Yes, there are things to see in the heart of Manhattan, such as Broadway and Times Square, but if you venture a little farther out, you can see a microcosm of so many of the world’s cultures right in this city.

There are multiple Chinatowns and enclaves of food from around the world.

Ukrainian Village features a pierogi that I think of at least monthly, Flushing has some of the best Asian food in the world, and in Jackson Heights, the Mexican food cooked streetside is so otherworldly that eating it makes me have an out-of-body experience.

It isn’t my business, but when someone asks to get driven to Olive Garden in Times Square, I want to suggest a million other places that will cost a lot less.

As soon as I approach Amaya, I know something is wrong. While she usually looks stressed and overwhelmed, now I can also see worry etched on her face. She furrows her brow, and her forehead wrinkles.

“Is everything okay?” I feel the familiar concern in the pit of my stomach grow. An all too common feeling these past few years.

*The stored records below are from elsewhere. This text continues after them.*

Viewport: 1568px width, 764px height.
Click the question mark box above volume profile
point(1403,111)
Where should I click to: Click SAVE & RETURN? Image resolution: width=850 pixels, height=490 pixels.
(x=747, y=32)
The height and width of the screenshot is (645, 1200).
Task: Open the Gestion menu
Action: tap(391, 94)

Amaya hands me a copy of the New York Post. “This is going to be hard to see, but I don’t want to hide things from you.”

I hold the paper in my hands. There is a photo of me taken from court, under the words Sadistic Taxicab Murderer!

in bloodred lettering. They could have at least given me a more creative moniker.

Below are some bare details about my case and more details about James, the dead man.

They describe James as a loving environmentalist, survived by his sister and parents.

They briefly touch on his work as an activist; there is no mention of New Frontier.

The article is followed by something decidedly less touching: two editorials.

The first declares that “women can be killers, too” and details famous female serial killers, which feels equal parts insulting and feminist. The second is an editorial about “how safe are you really in yellow taxicabs,” which, based on my quick skim, advocates for greater security checks on a driver’s background.

I groan. It is hard enough for my fellow drivers to make money at this job, and now they may be plagued with this?

It might lead to profiling even more Black and Brown people who drive taxicabs—many of whom had taxi medallions passed down through their families for years.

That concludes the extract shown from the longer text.